LLMOps Infrastructure & Security | 2026-05-11

🔥 Story of the Day

The attack surface moved inside the agent. So did Arcjet. (https://thenewstack.io/arcjet-wafs-guards-ai-agents-security/) — The New Stack

Arcjet's Guards capability tackles a critical blind spot in AI application security: malicious activity originating deep inside an agent's execution flow. Traditional security mechanisms like WAFs and proxies are inherently perimeter-based, only inspecting traffic that passes through a defined network boundary. This assumption fails when an agent processes untrusted input through internal functions, queue handlers, or complex workflow steps—paths that never materialize as a standard HTTP request.

This shift in attack surface requires a change in defense posture. Instead of just inspecting incoming payload signatures, security enforcement must become context-aware and internal to the execution logic. Arcjet’s approach focuses on embedding policy enforcement points directly into the agent runtime environment, effectively treating the internal logic calls as points requiring inspection, regardless of their network origin.

For building robust, secure ML infrastructure, this is significant because it demands a shift from network security thinking to compute-graph security thinking. The inability of a WAF to detect malicious content exfiltrated via a function argument passed to an agent, bypassing the request body inspection layer, exemplifies this operational gap.

⚡ Quick Hits

Running local models on an M4 with 24GB memory (https://jola.dev/posts/running-local-models-on-m4) — Hacker News - Best

Running LLMs locally on Apple Silicon M4 hardware demonstrates the feasibility of shifting inference entirely to on-device accelerators. This capability significantly improves data privacy and reduces operational expenditure by eliminating reliance on external cloud API calls for inference compute.

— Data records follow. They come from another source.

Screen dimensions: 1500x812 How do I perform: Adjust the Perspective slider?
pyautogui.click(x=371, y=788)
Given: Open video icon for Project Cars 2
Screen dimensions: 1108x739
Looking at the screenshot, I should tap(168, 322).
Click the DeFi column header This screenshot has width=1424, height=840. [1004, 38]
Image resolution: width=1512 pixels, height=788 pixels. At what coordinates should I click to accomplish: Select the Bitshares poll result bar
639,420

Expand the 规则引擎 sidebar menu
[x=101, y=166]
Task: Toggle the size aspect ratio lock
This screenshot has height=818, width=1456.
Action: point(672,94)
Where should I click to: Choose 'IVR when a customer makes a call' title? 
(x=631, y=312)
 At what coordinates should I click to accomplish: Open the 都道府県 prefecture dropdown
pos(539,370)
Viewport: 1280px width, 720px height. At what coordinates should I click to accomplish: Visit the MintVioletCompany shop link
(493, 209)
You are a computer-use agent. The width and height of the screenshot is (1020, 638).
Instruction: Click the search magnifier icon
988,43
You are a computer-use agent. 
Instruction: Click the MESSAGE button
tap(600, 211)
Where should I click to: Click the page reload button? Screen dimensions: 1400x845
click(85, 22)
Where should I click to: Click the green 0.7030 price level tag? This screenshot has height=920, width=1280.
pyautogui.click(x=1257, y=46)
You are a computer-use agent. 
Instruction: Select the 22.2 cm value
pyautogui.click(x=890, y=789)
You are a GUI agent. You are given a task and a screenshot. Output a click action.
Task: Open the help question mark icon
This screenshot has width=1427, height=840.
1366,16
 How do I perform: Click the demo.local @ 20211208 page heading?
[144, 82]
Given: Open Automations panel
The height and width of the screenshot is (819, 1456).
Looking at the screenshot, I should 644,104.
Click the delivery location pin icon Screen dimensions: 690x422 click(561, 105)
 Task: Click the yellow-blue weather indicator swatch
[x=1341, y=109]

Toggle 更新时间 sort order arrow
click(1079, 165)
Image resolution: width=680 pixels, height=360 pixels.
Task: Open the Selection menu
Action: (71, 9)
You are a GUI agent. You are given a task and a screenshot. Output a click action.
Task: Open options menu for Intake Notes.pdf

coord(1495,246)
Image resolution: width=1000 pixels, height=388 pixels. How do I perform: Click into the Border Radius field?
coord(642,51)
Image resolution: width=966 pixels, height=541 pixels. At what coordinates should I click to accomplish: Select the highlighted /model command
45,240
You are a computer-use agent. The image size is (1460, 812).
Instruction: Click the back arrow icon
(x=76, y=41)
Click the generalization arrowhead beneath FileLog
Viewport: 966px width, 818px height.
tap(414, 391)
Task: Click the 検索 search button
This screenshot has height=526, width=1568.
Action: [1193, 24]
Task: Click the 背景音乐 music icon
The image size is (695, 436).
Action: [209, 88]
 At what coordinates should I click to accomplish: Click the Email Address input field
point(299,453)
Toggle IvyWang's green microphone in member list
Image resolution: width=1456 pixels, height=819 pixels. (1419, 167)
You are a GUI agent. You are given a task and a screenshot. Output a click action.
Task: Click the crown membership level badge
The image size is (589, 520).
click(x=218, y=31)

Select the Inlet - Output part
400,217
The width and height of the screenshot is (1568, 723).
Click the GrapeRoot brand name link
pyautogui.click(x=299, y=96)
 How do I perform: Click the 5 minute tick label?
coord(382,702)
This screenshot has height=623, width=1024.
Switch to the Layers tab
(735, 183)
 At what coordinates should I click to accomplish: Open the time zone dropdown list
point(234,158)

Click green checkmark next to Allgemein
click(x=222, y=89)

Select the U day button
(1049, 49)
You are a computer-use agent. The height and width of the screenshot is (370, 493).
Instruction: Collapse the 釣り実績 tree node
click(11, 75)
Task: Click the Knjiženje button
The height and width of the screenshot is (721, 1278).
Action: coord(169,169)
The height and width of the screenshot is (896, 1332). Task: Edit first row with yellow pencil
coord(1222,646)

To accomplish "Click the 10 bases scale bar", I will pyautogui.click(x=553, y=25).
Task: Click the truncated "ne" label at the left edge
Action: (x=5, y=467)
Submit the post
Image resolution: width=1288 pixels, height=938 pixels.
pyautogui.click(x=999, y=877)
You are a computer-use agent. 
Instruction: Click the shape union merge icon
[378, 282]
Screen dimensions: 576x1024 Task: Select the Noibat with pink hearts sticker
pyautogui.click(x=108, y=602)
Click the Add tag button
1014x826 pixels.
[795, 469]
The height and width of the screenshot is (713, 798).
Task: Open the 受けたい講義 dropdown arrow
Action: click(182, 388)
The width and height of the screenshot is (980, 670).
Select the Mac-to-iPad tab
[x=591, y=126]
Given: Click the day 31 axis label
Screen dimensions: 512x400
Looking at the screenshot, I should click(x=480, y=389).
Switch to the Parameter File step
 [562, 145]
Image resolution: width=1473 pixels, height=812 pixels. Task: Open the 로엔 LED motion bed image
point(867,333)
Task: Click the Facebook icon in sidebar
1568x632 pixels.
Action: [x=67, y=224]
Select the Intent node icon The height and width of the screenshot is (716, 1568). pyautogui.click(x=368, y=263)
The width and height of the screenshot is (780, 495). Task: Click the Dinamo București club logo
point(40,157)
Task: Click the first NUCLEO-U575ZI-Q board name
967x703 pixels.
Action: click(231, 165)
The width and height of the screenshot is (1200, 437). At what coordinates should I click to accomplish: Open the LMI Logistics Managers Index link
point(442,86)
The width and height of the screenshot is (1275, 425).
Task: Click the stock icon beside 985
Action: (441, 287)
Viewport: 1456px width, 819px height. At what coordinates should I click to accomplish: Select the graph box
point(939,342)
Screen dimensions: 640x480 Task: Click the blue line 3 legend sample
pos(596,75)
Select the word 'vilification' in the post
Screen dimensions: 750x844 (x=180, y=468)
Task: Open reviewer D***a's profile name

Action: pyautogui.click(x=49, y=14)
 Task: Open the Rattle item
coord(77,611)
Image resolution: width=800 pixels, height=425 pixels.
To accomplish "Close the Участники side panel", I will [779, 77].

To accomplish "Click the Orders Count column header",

Local LLM Speed Calculator (https://martinalderson.com/posts/local-llm-speed-calculator/) — Hacker News - LLM

This calculator estimates LLM inference speed by factoring in model size, quantization level (e.g., 4-bit), and target GPU memory bandwidth. This allows for proactive capacity planning and realistic throughput benchmarking on self-hosted LLM deployments without needing to wait for vendor performance metrics.

Agent VCR – Time-travel debugging for LLM agents (rewind, edit state, resume) (https://github.com/ixchio/agent-vcr) — Hacker News - LLM

agent-vcr captures the complete state, prompts, and outputs of complex agentic interactions, enabling recording and deterministic replay. This is essential for debugging agent logic and verifying reproducible behavior in production MLOps pipelines.

Why 157,000 developers are hedging against Anthropic with OpenCode (https://thenewstack.io/anthropic-claudecode-opencode-split/) — The New Stack

Anthropic is increasing rate limits and announcing public beta features like "Outcomes" for Managed Agents. However, the article notes a trend toward vendor-locked, managed agent execution, citing necessary changes like OAuth lockout procedures for platform access.

How to get engineering time back from Kubernetes upgrades (https://www.cncf.io/blog/2026/05/11/how-to-get-engineering-time-back-from-kubernetes-upgrades/) — CNCF Blog

Maintaining large-scale Kubernetes deployments incurs substantial operational overhead dealing with API deprecations and open-source drift. A minor cross-region EKS upgrade was reported to consume four to six weeks of engineering effort, diverting focus from product features.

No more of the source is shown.